**What you will do**.
Reproduce the entries below exactly, but leave the pictures out.

**Stored data entries**.

'''

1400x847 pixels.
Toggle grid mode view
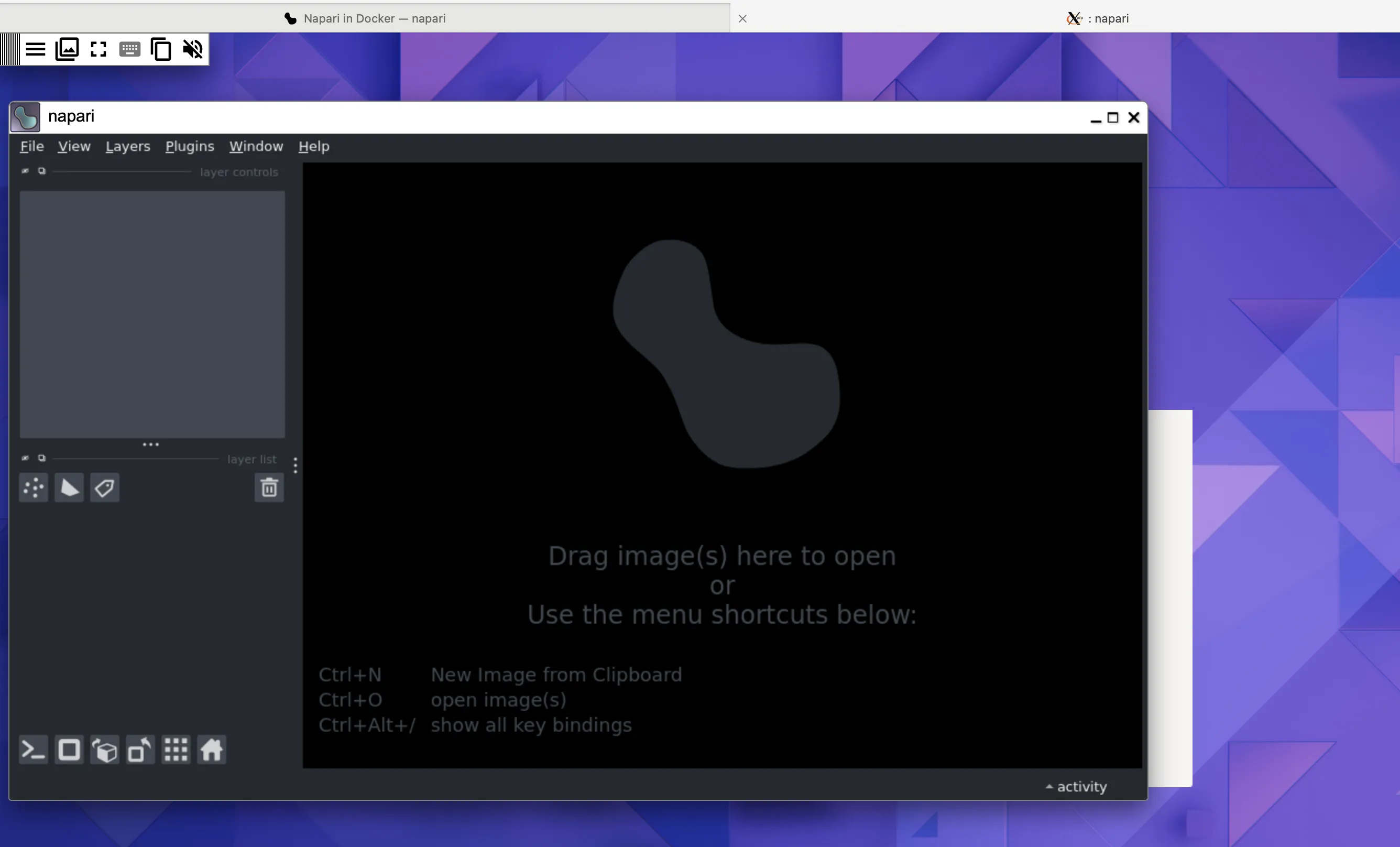pyautogui.click(x=176, y=750)
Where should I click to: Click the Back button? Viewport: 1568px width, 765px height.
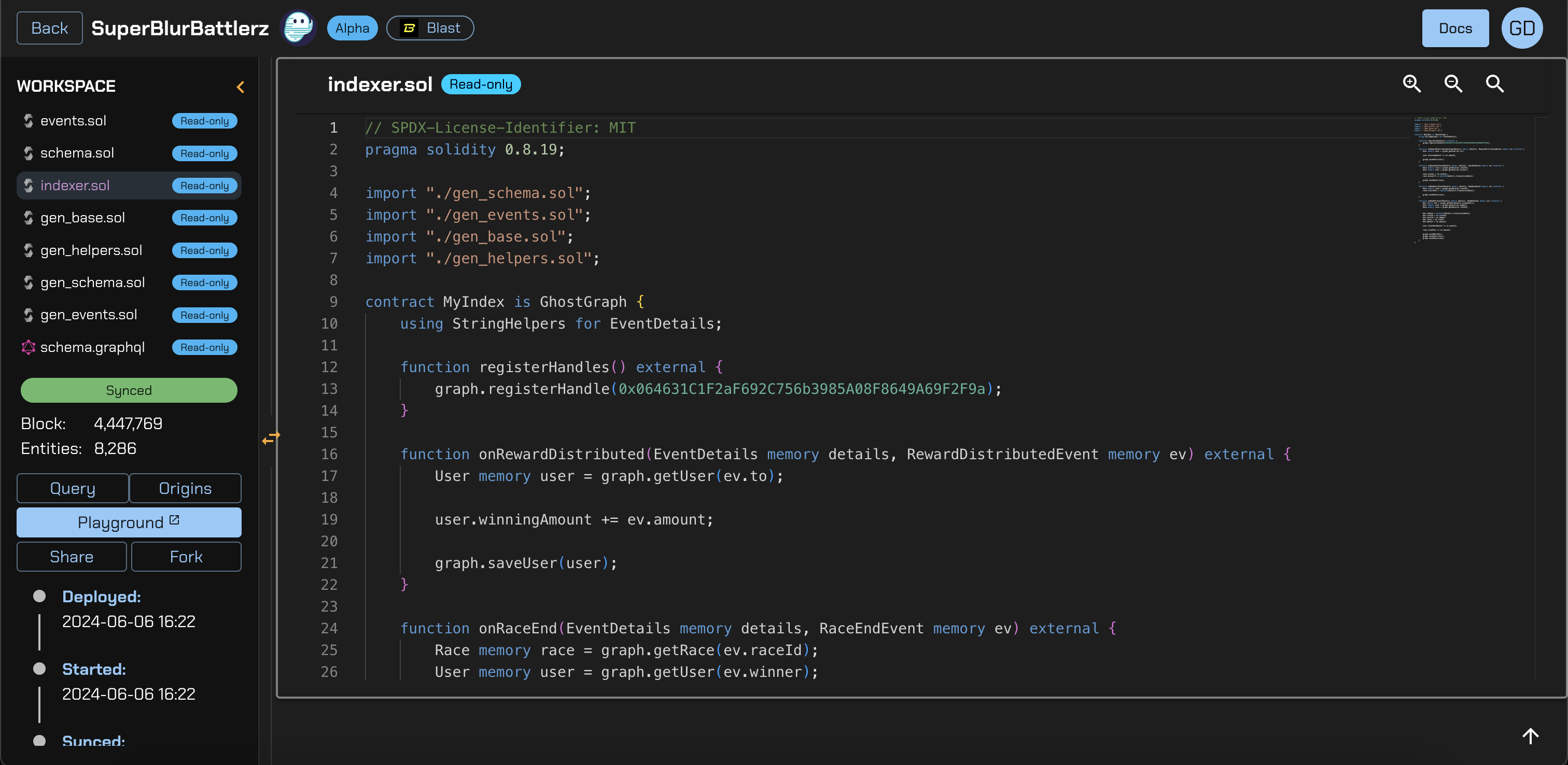pyautogui.click(x=49, y=28)
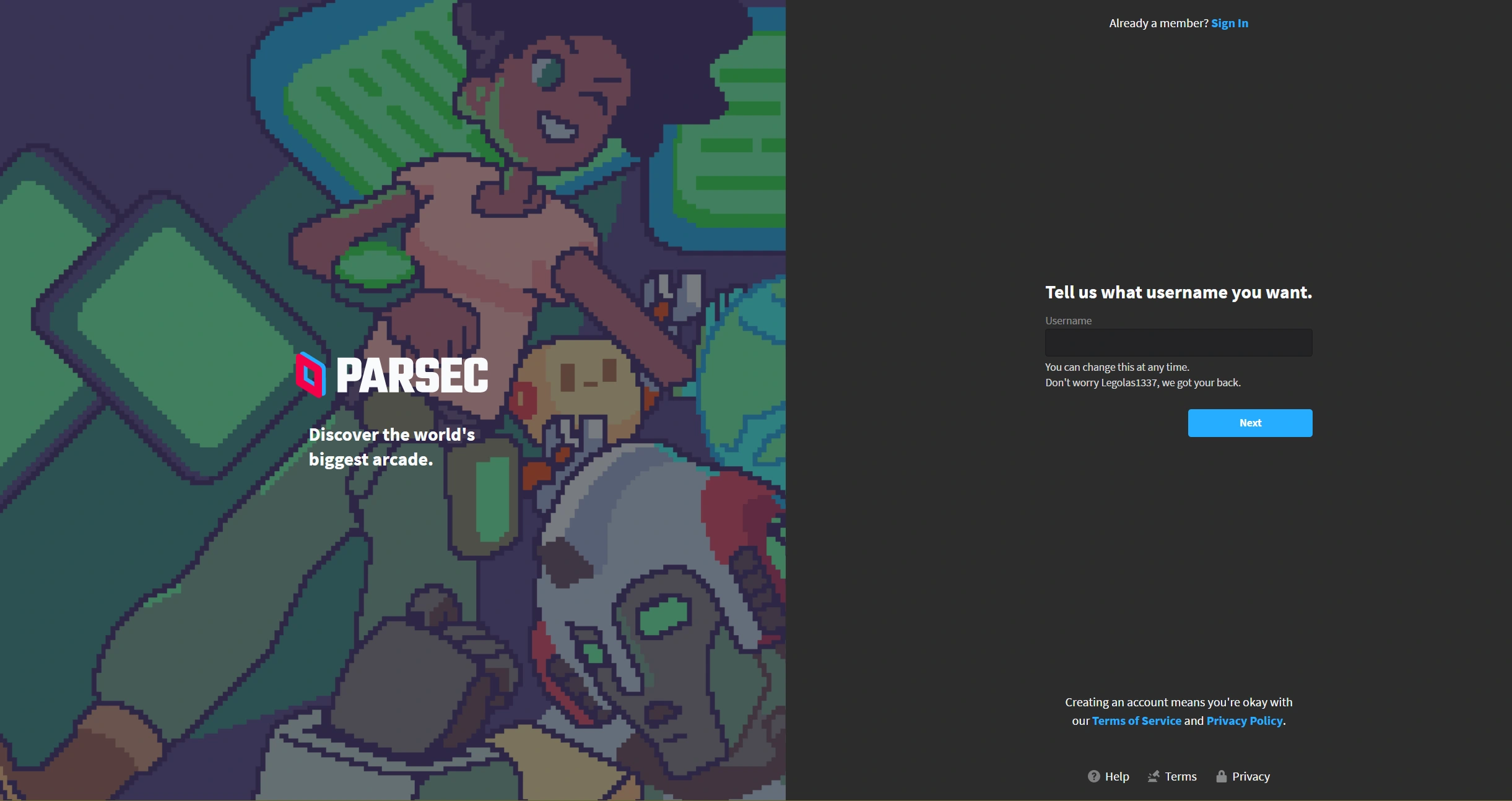1512x801 pixels.
Task: Click the Privacy padlock icon
Action: (1221, 776)
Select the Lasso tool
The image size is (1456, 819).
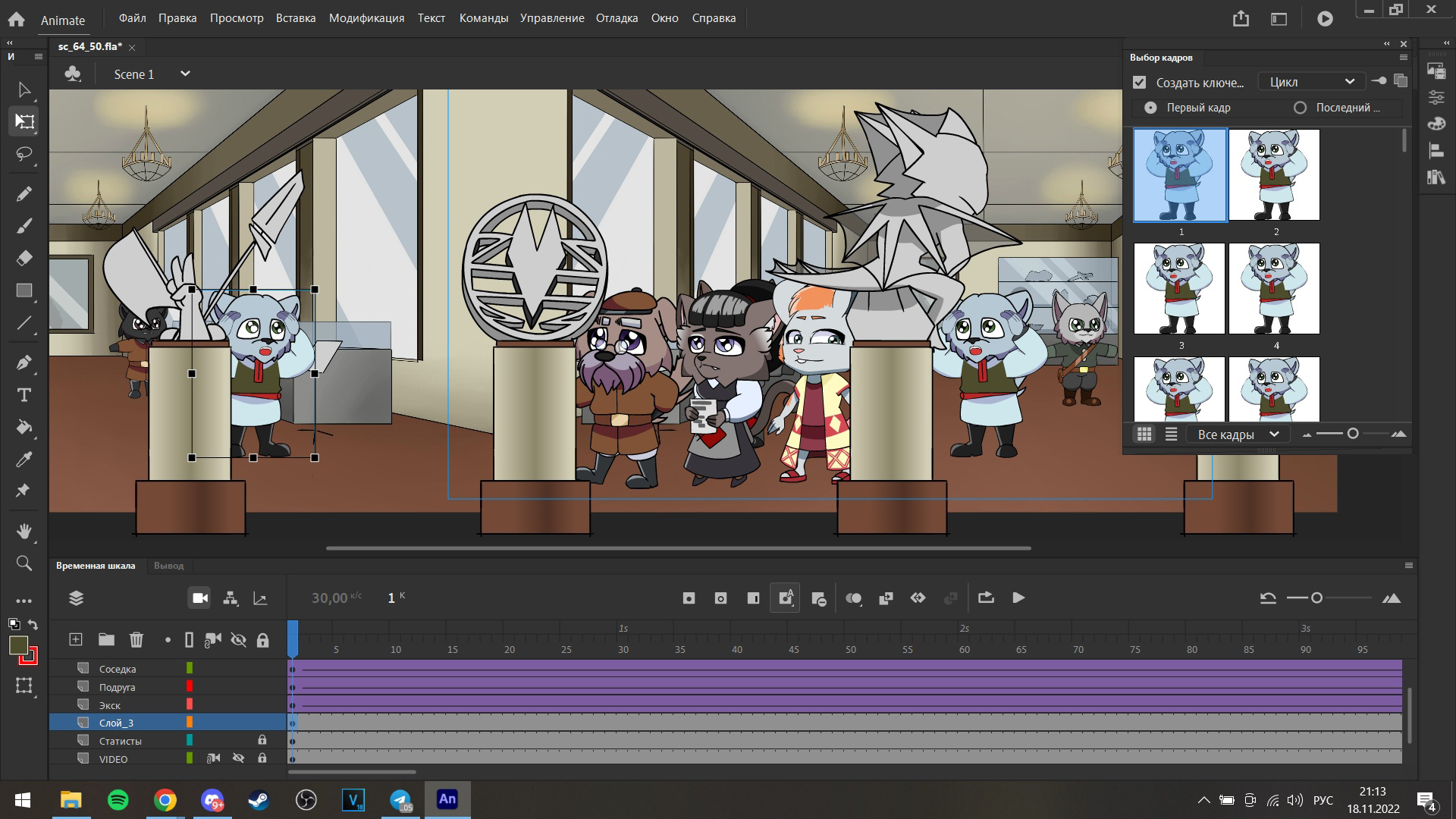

'''

**Output for this exercise**.
1400x847 pixels.
Toggle grid mode view
pyautogui.click(x=176, y=750)
Where should I click to: Click the Back button? Viewport: 1568px width, 765px height.
pyautogui.click(x=49, y=28)
1512x801 pixels.
Task: Click the Privacy padlock icon
Action: (1221, 776)
Select the Lasso tool
The image size is (1456, 819).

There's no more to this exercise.